Aim of the task —
With the pictures set aside, reproduce each entry precisely as it reads.

Entries provided —

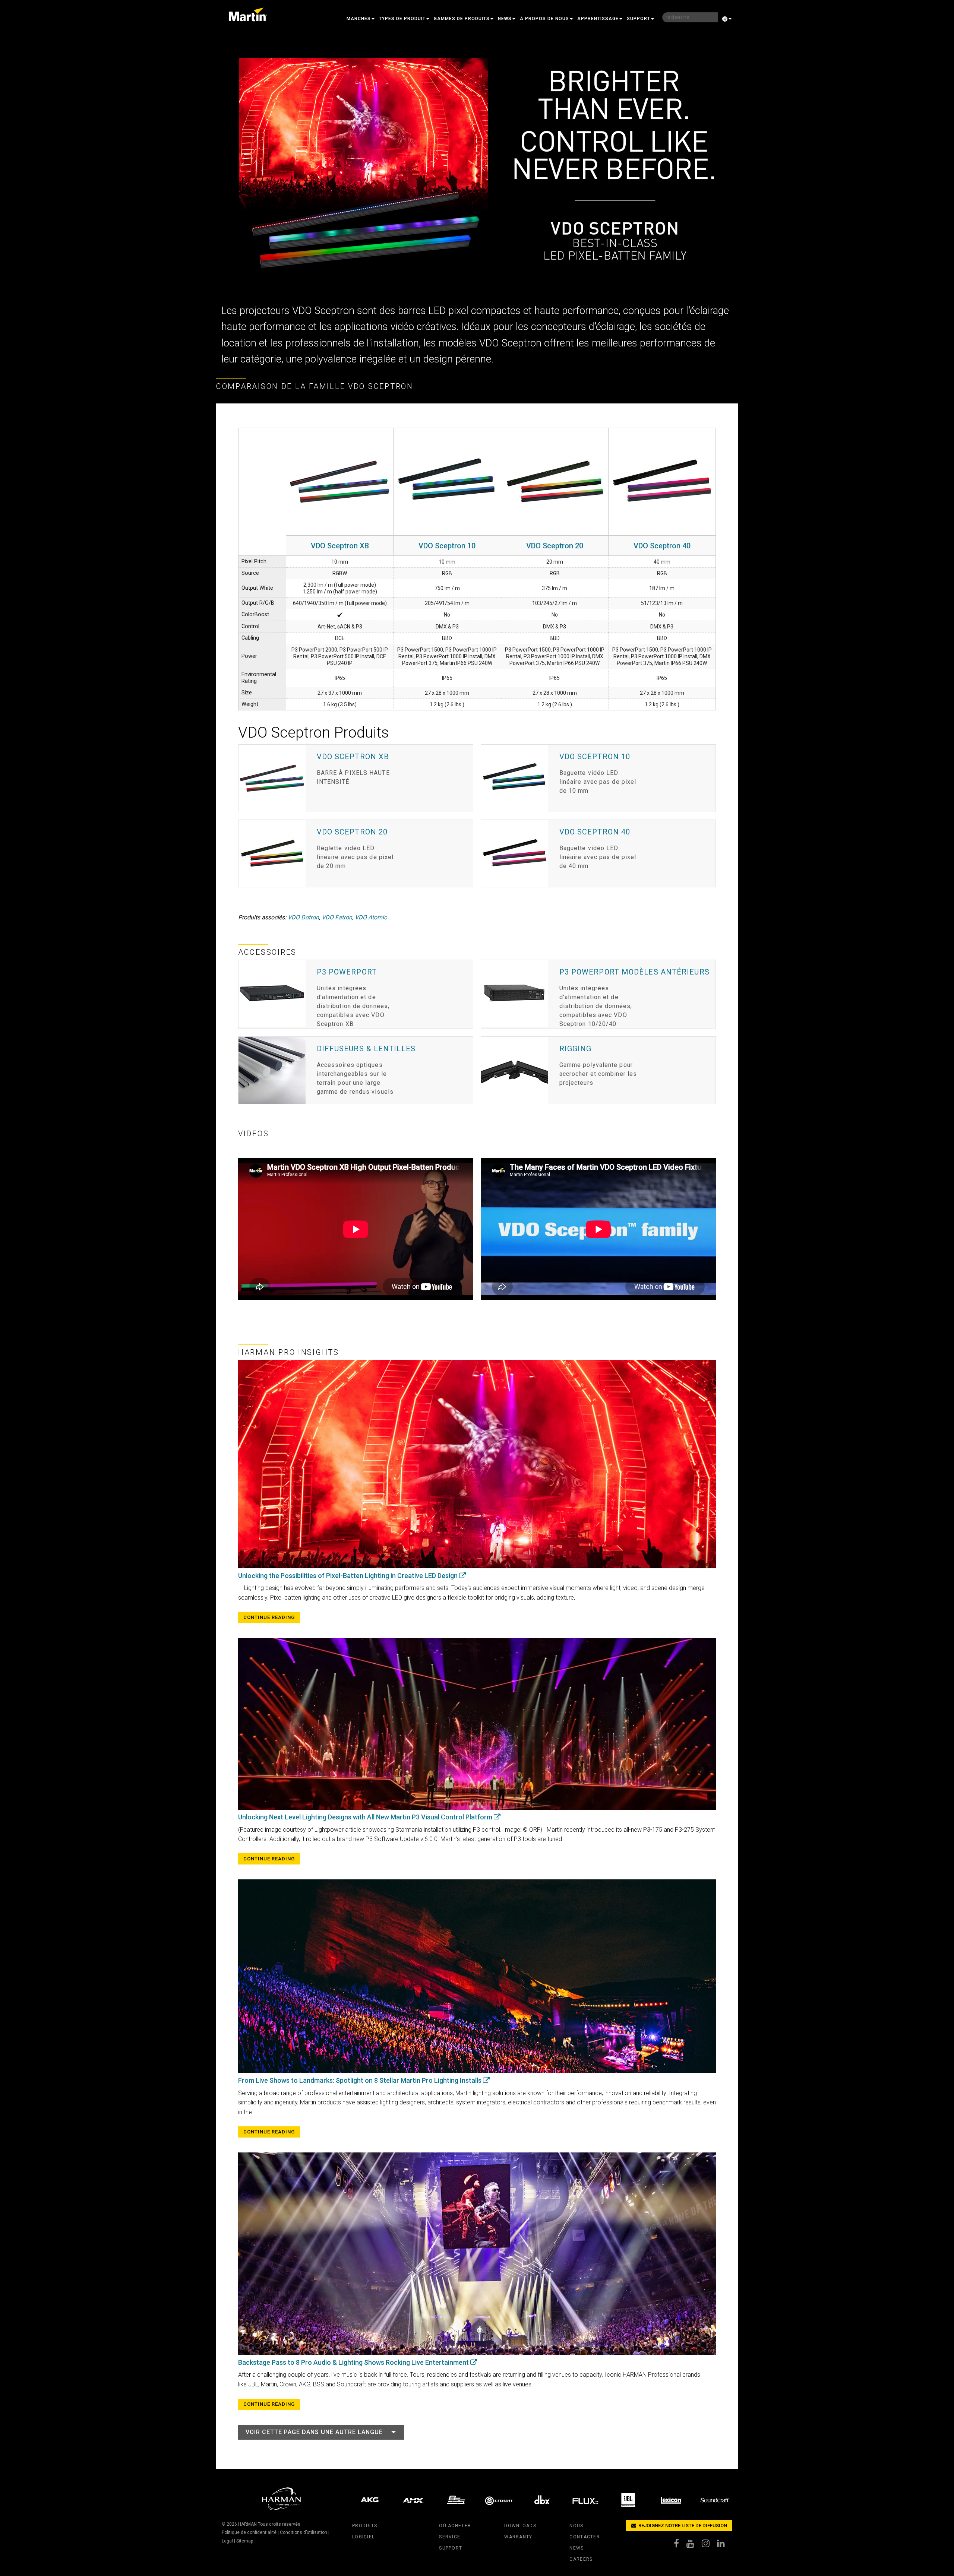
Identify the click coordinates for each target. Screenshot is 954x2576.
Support (638, 18)
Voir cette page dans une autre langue (314, 2432)
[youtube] (694, 2545)
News (505, 18)
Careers (581, 2559)
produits (364, 2525)
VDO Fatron (337, 917)
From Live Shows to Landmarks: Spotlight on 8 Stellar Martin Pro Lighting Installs (360, 2080)
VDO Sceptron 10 (447, 545)
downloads (520, 2525)
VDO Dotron (303, 917)
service (449, 2536)
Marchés (359, 18)
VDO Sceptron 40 (662, 545)
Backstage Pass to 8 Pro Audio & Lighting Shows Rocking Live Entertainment (354, 2362)
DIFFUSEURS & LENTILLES (366, 1048)
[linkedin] (724, 2545)
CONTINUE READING (269, 1617)
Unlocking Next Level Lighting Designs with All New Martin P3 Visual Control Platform (366, 1817)
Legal (227, 2541)
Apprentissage (598, 18)
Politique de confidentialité (249, 2532)
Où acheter (455, 2525)
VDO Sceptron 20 (554, 545)
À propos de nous (544, 18)
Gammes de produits (462, 18)
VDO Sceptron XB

Task result —
Identify the click coordinates for each target. Screenshot is 954x2576.
Support (638, 18)
Voir cette page dans une autre langue (314, 2432)
[youtube] (694, 2545)
News (505, 18)
Careers (581, 2559)
produits (364, 2525)
VDO Fatron (337, 917)
From Live Shows to Landmarks: Spotlight on 8 Stellar Martin Pro Lighting Installs (360, 2080)
VDO Sceptron 10 (447, 545)
downloads (520, 2525)
VDO Dotron (303, 917)
service (449, 2536)
Marchés (359, 18)
VDO Sceptron 40 (662, 545)
Backstage Pass to 8 Pro Audio & Lighting Shows Rocking Live Entertainment (354, 2362)
DIFFUSEURS & LENTILLES (366, 1048)
[linkedin] (724, 2545)
CONTINUE READING (269, 1617)
Unlocking Next Level Lighting Designs with All New Martin P3 Visual Control Platform (366, 1817)
Legal (227, 2541)
Apprentissage (598, 18)
Politique de confidentialité (249, 2532)
Où acheter (455, 2525)
VDO Sceptron 20 (554, 545)
À propos de nous (544, 18)
Gammes de produits (462, 18)
VDO Sceptron XB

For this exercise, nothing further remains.